Records from a dataset

= = = =

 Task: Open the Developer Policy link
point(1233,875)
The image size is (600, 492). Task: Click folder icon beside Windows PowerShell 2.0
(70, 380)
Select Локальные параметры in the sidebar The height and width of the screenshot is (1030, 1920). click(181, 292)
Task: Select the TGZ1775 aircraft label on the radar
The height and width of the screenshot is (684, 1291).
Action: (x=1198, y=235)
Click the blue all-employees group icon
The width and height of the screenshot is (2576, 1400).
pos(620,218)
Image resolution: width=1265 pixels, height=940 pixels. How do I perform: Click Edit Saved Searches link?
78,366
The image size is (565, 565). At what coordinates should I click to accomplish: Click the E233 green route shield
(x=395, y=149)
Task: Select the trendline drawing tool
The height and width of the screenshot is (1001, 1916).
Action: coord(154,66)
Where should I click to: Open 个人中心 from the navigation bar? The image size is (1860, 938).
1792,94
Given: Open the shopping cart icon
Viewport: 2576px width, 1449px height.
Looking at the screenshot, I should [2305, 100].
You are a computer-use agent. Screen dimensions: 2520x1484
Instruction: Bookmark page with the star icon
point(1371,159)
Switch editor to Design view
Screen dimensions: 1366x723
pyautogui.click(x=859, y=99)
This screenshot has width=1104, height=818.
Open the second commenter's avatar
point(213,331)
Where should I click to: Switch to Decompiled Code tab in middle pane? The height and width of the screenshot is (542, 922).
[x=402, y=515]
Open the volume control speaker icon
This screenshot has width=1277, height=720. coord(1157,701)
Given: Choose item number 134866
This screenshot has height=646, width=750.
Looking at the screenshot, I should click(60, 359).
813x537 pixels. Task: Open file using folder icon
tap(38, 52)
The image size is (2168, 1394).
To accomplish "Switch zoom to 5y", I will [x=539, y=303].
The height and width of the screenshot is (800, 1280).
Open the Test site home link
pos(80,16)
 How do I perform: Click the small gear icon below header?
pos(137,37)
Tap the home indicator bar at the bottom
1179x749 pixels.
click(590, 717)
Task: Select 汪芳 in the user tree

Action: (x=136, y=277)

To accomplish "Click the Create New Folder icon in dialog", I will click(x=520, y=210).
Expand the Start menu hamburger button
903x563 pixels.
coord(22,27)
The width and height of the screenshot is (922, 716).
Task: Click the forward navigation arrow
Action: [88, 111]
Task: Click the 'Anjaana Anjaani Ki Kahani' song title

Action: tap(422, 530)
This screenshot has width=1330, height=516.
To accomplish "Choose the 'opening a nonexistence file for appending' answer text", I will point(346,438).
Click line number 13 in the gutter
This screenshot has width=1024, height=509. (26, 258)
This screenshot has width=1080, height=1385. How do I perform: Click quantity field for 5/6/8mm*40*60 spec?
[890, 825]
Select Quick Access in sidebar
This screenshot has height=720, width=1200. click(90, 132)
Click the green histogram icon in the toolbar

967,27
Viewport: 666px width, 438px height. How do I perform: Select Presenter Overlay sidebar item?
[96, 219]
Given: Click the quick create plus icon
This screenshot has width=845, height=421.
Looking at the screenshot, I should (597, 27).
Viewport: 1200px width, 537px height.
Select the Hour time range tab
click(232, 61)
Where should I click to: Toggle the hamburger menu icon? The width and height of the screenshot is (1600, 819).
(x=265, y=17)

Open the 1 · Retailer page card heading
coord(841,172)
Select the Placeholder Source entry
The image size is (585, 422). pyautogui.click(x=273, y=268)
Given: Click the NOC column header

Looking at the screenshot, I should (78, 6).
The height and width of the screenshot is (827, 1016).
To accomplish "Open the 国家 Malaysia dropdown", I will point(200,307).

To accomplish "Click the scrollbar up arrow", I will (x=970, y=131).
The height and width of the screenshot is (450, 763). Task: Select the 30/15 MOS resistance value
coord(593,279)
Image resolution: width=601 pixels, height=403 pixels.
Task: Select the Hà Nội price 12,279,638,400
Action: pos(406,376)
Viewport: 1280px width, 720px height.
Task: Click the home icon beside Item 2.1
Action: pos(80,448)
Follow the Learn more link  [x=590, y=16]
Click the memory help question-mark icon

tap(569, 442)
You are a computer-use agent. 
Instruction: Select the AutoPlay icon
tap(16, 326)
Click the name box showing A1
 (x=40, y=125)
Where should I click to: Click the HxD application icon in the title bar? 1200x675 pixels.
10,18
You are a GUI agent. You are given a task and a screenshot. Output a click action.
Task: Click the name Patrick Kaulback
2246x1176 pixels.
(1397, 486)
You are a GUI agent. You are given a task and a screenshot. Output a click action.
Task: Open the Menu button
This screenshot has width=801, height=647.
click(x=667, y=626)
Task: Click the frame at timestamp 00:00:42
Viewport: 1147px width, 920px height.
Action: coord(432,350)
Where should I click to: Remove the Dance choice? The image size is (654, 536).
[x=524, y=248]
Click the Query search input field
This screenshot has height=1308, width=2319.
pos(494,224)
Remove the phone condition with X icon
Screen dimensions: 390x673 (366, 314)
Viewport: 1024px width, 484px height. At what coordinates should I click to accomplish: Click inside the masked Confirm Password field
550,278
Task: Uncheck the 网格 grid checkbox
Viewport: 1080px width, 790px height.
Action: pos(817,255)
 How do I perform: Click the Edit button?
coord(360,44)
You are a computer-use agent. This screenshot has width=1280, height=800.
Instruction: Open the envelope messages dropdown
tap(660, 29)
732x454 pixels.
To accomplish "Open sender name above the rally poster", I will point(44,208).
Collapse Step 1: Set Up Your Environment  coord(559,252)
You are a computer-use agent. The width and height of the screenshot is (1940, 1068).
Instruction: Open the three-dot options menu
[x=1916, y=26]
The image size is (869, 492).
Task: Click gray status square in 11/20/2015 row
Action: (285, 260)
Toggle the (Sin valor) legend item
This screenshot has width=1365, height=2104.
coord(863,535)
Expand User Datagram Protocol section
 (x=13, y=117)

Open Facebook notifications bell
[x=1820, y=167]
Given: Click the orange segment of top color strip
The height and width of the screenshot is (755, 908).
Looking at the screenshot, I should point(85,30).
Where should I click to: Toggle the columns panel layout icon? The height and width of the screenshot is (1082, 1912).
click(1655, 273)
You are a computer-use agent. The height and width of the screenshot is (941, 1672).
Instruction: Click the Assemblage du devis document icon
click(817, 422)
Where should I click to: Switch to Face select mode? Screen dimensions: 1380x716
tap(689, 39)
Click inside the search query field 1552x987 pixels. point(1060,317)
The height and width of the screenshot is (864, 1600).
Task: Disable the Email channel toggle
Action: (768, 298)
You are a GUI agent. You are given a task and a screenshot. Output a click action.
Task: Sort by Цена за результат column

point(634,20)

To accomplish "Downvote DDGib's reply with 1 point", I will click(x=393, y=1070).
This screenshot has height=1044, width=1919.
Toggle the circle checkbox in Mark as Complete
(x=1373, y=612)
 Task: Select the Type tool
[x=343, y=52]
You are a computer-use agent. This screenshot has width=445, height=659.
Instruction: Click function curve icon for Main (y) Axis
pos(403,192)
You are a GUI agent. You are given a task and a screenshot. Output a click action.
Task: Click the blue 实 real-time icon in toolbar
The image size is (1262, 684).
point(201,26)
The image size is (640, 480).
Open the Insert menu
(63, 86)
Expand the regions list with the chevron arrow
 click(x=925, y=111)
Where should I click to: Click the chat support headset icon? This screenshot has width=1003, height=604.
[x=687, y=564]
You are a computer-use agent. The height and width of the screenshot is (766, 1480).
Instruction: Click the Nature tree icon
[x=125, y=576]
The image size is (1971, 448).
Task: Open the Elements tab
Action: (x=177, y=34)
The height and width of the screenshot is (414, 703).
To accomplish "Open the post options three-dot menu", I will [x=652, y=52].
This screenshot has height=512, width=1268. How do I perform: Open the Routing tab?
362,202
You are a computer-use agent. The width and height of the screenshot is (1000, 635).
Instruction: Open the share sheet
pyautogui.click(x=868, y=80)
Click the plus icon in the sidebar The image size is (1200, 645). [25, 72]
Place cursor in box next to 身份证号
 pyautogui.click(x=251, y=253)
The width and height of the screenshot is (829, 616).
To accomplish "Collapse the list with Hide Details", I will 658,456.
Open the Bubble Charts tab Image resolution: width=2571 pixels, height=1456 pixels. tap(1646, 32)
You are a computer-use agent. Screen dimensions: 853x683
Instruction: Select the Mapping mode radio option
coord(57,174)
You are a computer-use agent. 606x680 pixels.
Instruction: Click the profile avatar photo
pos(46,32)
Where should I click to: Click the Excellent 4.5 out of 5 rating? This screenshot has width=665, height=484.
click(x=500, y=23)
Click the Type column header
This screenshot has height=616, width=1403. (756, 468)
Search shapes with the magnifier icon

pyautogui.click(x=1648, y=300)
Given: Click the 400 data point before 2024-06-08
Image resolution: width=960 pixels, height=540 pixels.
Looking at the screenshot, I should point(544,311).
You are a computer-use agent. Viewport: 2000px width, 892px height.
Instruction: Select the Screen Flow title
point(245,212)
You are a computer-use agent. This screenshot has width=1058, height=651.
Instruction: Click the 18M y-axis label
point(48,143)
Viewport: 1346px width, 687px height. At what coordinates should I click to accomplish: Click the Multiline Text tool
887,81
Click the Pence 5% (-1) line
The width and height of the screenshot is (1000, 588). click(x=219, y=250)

= = = =

» Objective
Could you reproduce the listing from the line with "The image size is (600, 492)." to the line with "Select Локальные параметры", substituting "navigation pane" for "sidebar" and keeping everything else the same? Give only those lines.

» Complete response
The image size is (600, 492). Task: Click folder icon beside Windows PowerShell 2.0
(70, 380)
Select Локальные параметры in the navigation pane The height and width of the screenshot is (1030, 1920). click(181, 292)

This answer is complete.